Nothing defines love, or for that matter allows you to experience love in its elemental sense, than bittersweet separation and anticipation
One of the greatest insights about love came to me via a friend, a most unromantic fellow. And at the centre of it is a cigarette.
‘You know what’s embedded in my mind?’ he asked rhetorically one day, referring to the late-’80s, when he was dating his now wife, then in her first year of college. ‘Seeing her off every day at the bus stop at about 6:30 (her curfew was 7:00). As she left, I’d watch her wave one last time from the window, amble across to the little shop across the road, and smoke a Gold Flake Kings in silence … and think of her.’
It has to be noted here that my friend and the girl of his dreams lived two streets apart.
Those days, I, too, loved a girl. And, I, too, had dropped her off, and waved to her one last time. But unlike my friend who, ciggie in hand, had meditated on the girl he’d bid farewell to, I had burst into tears. Because the bus my girl had taken was a bigger one, the Airbus. And it was taking her to America.
Our issues may not have been exactly the same – he lived next door to a girl whose parents didn’t approve of him, while I loved a girl who was separated by oceans, unaffordable tickets and ungettable visas – but my friend and I did have things in common.
While my friend couldn’t phone his girl on account of her mother’s bulldog-like vigilance, I couldn’t call mine because an international call those days cost one rupee a second.
But what both of us did experience, though in varying degrees, was separation – the seeming futility, the hollowness in the pit of the stomach, and all that went with the joyous misery of being torn apart from the one we loved. That for one of us this parting would last less than twenty-four hours and for the other it could be a year or forever, didn’t really matter. We experienced the same thing.
Then again, we experienced the flip side of separation, too: anticipation. The quickening of the heart that accompanied the wait, as the possibility of a reunion, the following day, month or year, drew closer.
Nothing defines love, or for that matter allows you to experience love in its elemental sense, than bittersweet separation, and its conjoined twin, anticipation, and all that this Punch and Judy team does to your heart.
What would my friend’s cigarette, smoked in solitude, in that pure moment of missing someone, entail today? Would he stop mid-puff to send her an emoji-filled text? Would his smoke be interrupted by a selfie from her accompanied by kissy faces? Or worse still, would it be shattered with a call, barely a second after their goodbyes?
What would I have done if my own parting had happened now? Instead of writing weekly letters in longhand or waiting for the monthly one-hour tapes of her life in cold, distant Boston, would we have video-called each other three times a day? Would I have hooked up a webcam that connected her classroom to my big-screen TV so I didn’t miss a thing? How would my separation from her in an inaccessible land be any different from my friend’s separation from his girl who lived no more accessibly a street away?
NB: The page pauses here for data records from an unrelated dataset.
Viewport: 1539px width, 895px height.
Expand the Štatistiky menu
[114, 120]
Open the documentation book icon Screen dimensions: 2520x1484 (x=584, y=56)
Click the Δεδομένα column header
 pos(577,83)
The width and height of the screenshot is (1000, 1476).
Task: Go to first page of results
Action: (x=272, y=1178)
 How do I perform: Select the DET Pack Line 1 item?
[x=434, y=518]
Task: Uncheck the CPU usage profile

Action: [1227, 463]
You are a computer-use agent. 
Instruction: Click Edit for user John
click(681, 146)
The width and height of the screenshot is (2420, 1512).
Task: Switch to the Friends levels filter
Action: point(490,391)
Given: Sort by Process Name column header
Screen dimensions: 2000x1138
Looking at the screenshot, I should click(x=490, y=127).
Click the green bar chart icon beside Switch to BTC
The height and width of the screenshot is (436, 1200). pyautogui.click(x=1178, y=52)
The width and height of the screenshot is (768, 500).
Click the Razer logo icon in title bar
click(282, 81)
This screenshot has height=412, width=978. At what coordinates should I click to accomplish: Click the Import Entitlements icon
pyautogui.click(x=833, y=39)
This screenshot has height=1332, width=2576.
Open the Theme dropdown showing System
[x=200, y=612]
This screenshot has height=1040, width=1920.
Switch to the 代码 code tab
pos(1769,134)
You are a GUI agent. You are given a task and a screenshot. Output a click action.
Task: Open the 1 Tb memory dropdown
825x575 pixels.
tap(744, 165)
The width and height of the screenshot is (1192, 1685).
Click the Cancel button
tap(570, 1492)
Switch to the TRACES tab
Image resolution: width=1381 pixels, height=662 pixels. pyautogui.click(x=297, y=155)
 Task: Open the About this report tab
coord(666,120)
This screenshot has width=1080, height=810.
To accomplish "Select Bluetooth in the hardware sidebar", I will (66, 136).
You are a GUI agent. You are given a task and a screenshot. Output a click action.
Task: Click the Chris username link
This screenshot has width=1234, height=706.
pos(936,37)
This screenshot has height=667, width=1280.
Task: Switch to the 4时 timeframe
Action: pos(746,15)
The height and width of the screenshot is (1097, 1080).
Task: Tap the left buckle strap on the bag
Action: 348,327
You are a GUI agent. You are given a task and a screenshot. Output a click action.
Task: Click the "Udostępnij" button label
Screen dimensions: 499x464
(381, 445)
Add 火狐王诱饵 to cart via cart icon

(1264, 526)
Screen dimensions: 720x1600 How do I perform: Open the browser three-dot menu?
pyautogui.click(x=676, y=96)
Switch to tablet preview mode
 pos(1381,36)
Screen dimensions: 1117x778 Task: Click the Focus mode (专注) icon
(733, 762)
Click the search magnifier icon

Talking of love and longing in a larger sense, in today’s world, what would match the thrill of watching Star Wars at Safire, after waiting in a sweaty queue that went right up to the theatre’s gates – a full two years after it had become a worldwide phenomenon? Would I not know everything about this movie, as I lay in bed watching something else, while it was playing simultaneously in theatres in New York and Nanganallur even before the first show ended?
What about the only copy of Robert Ludlum’s The Matarese Circle at the lending library that we had to wait for and quickly pass on to the next friend on the waiting list? Or the mix-tapes we made, a combination of all the sentimental hits of the previous year, meticulously curated to melt the hardest-hearted Stella Marian?
Where is the separation from a loved one, the waiting for the next meeting, the longing for a voice, the unavailability of a desired object? Or the anticipation and the irreplaceable thrill of delayed gratification – those most primeval of human emotions, nay, needs – in these days of zero distance, instant access and unlimited choices?
How can you know love unless you miss someone? How can there be poetry without longing? Or desire when there is no waiting? How can the heart grow fonder without absence? Where is that uninterrupted cigarette today that my friend experienced?
And what has this done to us, a species that has been stripped of its ability to love the way we have been loving over millennia – slowed down by time, separated by distance, defeated by unavailability, thwarted by nature’s obstacles and frustrated by the laws of physics?
Is it because we have forgotten how to love truly that we have so eagerly embraced its opposite? Perhaps it is because today’s so-called tools of progress have blunted our power to experience intense love of any kind; it is to tell ourselves we are alive, and still possess the ability to feel, that we have learnt to hate easily, quickly, and with all our hearts.